Monolithic societies did not and do not exist, but prior experiences with disability were vastly different than they are today. Blindness in Tanakh reflected a condition of isolation without mobility and orientation training; deafness was indeed isolating without sign language; and rehabilitation was unavailable for those with mobility disabilities. Weakness from low blood sugar (diabetes), breathing issues (asthma), and cardiac conditions were not addressed. Additionally, there were no special education schools or classes for those with the range of cognitive disabilities. Disability was a personal or family issue; the community did not have to make adjustments nor were there advocates for accommodations. Disability was a pity, a problem of the individual and his family, for which little could be done.
Sampling of Disability References in Tanakh
Blindness and deafness are frequently paired together and constitute a high frequency of disability references, but they are not mirror opposites. Blindness, not a communication disability, thrusts the sighted into new levels of sensitivity and awareness. From the ancients to modern times, fascination with it has contributed to distorted assumptions as the blind have been portrayed from the pitiful to mystical. A mute who lost his hearing prior to acquiring language was presumed to be intellectually undeveloped without cognitive skills for full inclusion and legal responsibility.
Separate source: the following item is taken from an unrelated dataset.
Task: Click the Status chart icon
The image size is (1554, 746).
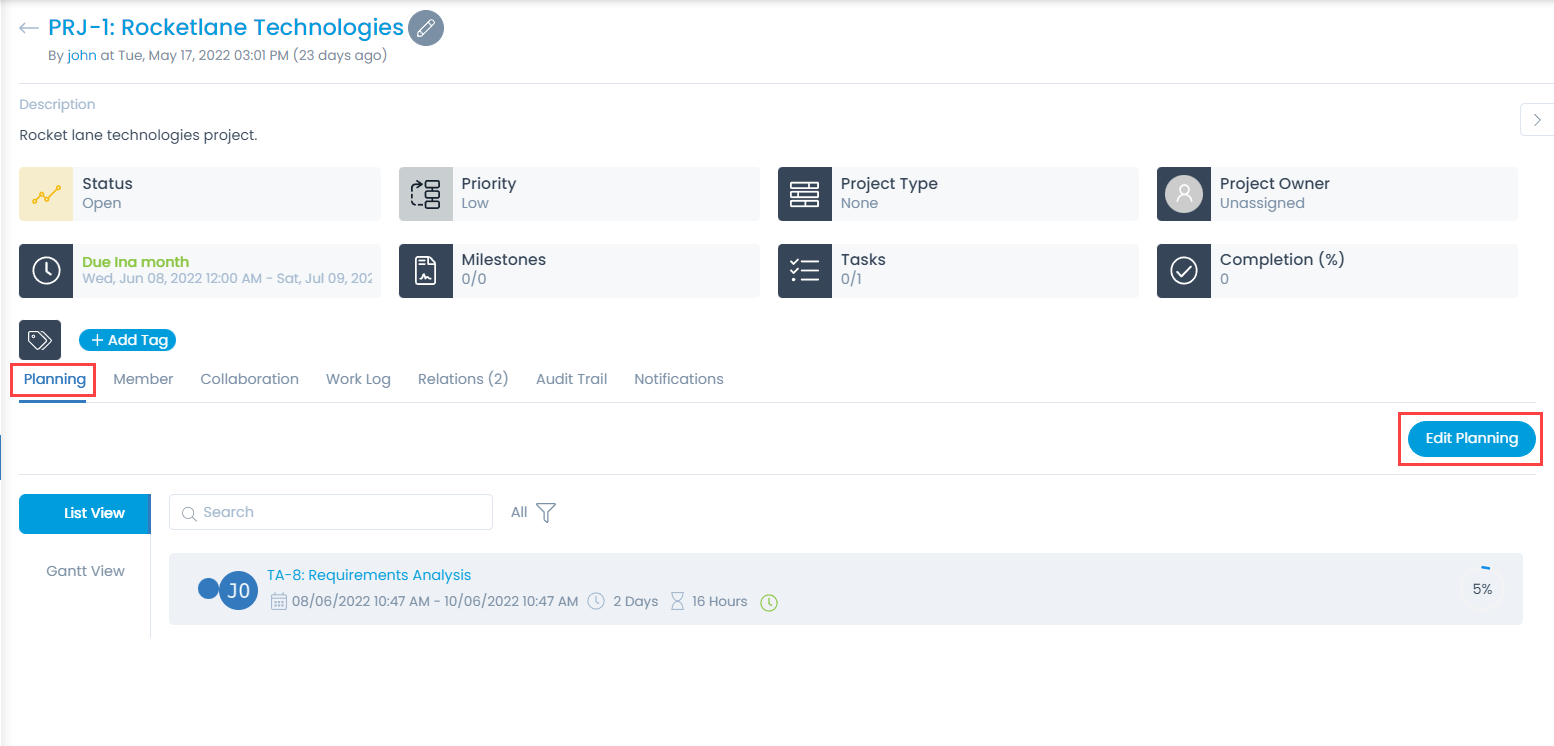Action: coord(46,194)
Blindness has been sensationalized more than deafness throughout the ages, but the frequent literal and metaphoric pairing in Tanakh can render both on a sensational level. In Isaiah, the prophet states, as a rebuke to Israel: “Hear, deaf ones, and look (in order) to see, blind ones. Who is blind, but my servant? Or deaf, as my messenger whom I sent….Seeing much but observing nothing; (having) hearing hear not attending…” (Isiah 42:18–20).
Blindness makes its Torah debut in Parashat Toledot: “And it came to pass, when Isaac had become old and his eyes were too dim to see…” (Genesis 27:1). It seems that he lived most of his life as a sighted person and only old age contributed to disability onset. The same can be said for his son. At the end of his life, Jacob experienced visual loss, as referenced in Vayehi immediately prior to blessing his grandsons, Joseph’s sons: “Now Israel's eyes had become heavy with age, [to the extent that] he could not see. So he drew them near to him, and he kissed them and embraced them…” (Genesis 48:10).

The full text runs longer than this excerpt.